Exercise
Continue the nature blog text about fossil hunting at Coon Creek and a rainy morning at Natchez Trace, starting right after its final sentence.
BEGIN Text segment
Students looking for fossils in gravel bar.

Walking the creek, pulling shells and molds out of the gravel bars, was the best part of the visit.

Students standing in the creek, testing their rubber boots.

The water was shallow, not getting up above the shins, despite the rain showers of the preceding days. A few students borrowed rubber boots, which half of them proceeded to fill with water.

There were quite a lot of fossils. Some of the bivalves have really thick strong shells that not only survived the 70 million years since the Cretaceous, but being washed out of the matrix and tumbled down a stream bed with all sorts of sand and gravel. Some of the casts, like the aforementioned arthropod claw, are also pretty robust.

Snail shell that's been in the ground for millions of years and then got washed out into a gravel bar.

A couple of the more interesting finds are the rather elongate tube like structures that are believed to be either fossilized burrows, or fish feces (coporolite). The material in the coporolite has been replaced by minerals, which is why it survived, but it still retains a little of the ick factor.

There’s an awful lot to learn at Coon Creek. I did not even mention the mesosaur skeletons that have been found there, but there is a nice IMAX movie, Sea Monsters, that’s a nice complement to the field trip because it’s set at the same time, and in the same marine environment as the Coon Creek Formation.

Cool and Wet, but Quiet

Early morning rain drops fall on the lake at Natchez Trace.

It’s dawn, but the sun has not yet come up. Even when it does it won’t be able to break through the solid, low sheet of stratus clouds. Make that nimbostratus clouds, ’cause it’s raining. The light, forever-drizzle as the spring warm fronts push slowly, persistently, against the winter.

Male cardinal getting ready to protect his territory.

It’s cold, but the birds are out, and so am I. Impervious to the weather, two bright males compete for the attention of a female. She stands apart, as patient as the rain. The males chase each each other from tree to tree. Their intentions are overt, their challenges obvious; yet there is so much less tension than when primates interact.

Studied indifference.

I appreciate their lack of subtlety.

I like rainy days. They bring back memories: of hard, tropical rain beating a pulsing, bass, asyncopation on a galvanized steel roof; of goalkeeping on a flooding field, where you could not even see the half-line, much less the other goal; of hiking the calmed streets of New York, dry and warm with the hood up on a bright orange raincoat.
END Text segment
BEGIN Material supplied
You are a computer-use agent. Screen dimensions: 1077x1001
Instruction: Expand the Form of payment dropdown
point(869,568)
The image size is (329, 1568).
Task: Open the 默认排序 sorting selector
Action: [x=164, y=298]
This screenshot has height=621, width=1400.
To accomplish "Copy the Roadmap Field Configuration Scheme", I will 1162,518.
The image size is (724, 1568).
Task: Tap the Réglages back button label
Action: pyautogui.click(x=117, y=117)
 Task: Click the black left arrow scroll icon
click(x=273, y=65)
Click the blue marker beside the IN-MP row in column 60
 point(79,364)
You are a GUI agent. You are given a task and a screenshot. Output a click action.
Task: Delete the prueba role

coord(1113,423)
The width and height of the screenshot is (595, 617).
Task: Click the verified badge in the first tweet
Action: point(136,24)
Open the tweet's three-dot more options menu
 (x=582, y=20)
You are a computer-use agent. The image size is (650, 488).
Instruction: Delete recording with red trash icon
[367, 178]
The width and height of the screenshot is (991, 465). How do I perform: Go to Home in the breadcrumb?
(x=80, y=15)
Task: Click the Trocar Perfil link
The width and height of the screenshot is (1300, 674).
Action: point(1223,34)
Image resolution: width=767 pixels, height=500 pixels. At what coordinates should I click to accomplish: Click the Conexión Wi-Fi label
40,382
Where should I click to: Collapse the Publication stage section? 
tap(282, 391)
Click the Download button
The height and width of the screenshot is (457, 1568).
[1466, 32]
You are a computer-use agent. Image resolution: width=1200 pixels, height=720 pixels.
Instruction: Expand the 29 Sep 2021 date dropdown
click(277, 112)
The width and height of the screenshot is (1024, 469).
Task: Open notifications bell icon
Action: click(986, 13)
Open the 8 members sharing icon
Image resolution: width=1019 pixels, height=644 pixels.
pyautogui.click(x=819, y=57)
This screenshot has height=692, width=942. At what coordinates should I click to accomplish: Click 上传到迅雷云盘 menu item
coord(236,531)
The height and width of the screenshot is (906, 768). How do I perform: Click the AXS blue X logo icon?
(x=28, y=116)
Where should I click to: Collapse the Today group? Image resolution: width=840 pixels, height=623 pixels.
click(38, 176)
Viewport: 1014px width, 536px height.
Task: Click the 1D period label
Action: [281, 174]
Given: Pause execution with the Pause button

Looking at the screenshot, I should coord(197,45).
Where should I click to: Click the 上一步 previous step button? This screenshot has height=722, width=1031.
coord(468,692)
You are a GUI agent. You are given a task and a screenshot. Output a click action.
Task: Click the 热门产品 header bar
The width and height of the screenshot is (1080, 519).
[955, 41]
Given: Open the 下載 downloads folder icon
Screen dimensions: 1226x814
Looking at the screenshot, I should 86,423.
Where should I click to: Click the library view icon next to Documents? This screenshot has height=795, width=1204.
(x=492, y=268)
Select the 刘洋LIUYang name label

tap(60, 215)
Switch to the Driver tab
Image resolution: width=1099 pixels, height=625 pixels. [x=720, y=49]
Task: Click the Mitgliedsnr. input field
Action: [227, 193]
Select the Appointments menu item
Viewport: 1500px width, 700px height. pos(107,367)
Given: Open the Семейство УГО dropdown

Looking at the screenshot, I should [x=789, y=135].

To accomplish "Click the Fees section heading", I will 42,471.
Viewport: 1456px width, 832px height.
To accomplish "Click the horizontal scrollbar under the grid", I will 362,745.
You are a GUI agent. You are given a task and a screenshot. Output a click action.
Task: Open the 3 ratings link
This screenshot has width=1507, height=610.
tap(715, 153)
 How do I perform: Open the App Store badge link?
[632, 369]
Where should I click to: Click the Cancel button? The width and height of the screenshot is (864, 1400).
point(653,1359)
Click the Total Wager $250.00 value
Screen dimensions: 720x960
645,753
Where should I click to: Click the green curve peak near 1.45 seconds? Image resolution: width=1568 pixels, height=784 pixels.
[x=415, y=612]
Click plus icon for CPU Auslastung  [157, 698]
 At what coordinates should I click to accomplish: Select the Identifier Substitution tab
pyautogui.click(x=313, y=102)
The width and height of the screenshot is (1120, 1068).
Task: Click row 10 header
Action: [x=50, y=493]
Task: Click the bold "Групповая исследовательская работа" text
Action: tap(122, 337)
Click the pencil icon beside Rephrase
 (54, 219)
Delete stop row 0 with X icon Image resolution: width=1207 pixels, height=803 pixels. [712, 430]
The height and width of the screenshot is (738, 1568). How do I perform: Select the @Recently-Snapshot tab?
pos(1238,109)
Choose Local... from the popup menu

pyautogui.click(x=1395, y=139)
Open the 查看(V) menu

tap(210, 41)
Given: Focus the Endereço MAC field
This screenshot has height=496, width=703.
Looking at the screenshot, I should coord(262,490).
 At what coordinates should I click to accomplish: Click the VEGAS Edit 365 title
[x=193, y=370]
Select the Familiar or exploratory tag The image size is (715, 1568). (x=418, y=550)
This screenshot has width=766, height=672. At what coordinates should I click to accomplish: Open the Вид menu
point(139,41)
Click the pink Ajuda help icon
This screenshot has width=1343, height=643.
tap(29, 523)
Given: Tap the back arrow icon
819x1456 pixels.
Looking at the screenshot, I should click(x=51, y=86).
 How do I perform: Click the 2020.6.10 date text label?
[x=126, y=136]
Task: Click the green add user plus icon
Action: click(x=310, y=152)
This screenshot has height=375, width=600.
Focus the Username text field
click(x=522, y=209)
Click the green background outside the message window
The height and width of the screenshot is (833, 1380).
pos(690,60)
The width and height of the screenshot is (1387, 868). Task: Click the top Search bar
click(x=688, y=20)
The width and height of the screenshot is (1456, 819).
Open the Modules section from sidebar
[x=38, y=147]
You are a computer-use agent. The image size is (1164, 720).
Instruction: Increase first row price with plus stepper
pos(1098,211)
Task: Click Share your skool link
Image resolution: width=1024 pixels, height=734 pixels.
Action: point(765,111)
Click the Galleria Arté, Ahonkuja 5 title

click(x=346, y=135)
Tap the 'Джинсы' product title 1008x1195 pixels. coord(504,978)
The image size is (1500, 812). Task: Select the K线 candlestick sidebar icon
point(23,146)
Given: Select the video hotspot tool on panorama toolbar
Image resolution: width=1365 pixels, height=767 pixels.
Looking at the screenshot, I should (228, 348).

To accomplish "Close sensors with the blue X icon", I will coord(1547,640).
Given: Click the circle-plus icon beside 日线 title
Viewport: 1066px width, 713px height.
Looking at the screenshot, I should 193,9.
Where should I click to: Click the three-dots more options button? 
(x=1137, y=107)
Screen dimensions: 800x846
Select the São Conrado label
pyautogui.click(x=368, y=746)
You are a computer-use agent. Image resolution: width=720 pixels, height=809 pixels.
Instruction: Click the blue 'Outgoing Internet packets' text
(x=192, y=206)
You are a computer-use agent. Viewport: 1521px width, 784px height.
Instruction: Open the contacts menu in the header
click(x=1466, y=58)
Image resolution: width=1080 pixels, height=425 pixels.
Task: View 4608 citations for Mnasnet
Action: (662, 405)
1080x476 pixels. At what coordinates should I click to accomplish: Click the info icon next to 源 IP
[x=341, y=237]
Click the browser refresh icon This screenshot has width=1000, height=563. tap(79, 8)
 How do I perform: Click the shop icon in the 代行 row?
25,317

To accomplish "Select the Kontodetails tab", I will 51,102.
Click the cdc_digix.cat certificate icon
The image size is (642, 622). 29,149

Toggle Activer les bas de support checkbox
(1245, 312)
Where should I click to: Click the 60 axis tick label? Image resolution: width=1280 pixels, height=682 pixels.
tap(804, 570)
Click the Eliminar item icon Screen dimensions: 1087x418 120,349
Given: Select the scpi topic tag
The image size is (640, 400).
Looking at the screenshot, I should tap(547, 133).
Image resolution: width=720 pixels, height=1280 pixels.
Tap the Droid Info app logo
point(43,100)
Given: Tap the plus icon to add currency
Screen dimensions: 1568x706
END Material supplied
Result for this task
The rain isolates and quiets the world. Though I enjoy our immersion trips, and really believe they are one of the best mediums for learning, I savor those few minutes of solitude each morning. Before the cacophony to come.

Coon Creek Immersion: Visiting the Cretaceous

70 million year old shell and its imprint collected at the Coon Creek Science Center.

Just got back from our immersion trip to collect Cretaceous fossils at the Coon Creek Science Center, and hiking in Natchez Trace State Park.

It was an excellent trip. Despite the cold, Pat Broadbent did her usual, excellent job explaining the geology of Coon Creek and showing us how to collect and preserve some wonderful specimens. Back at the cabins, we looked at some of the microfossils from the Coon Creek sediments (and some other microscopic crystals); similar fossils can tell us a lot about the Earth’s past climate.

Back at the Park, we traced a streamline from the watershed divide to its marshy estuary, and cooked an excellent seafood dinner as we learned about the major organ systems.

Dinner was delicious.

Our trip was not without difficulties, however. The group learned a bit more about self-regulation, governance and the balance of powers, as a consequence of “The Great Brownie Incident,” and the, “P.E. Fiasco.”

We were also fairly well cut off from the “cloud”: no internet, and you could only get cell reception if you were standing in the middle of the road in just the right spot in front of Cabin #3.

But more on these later. I have some sleep to catch up on.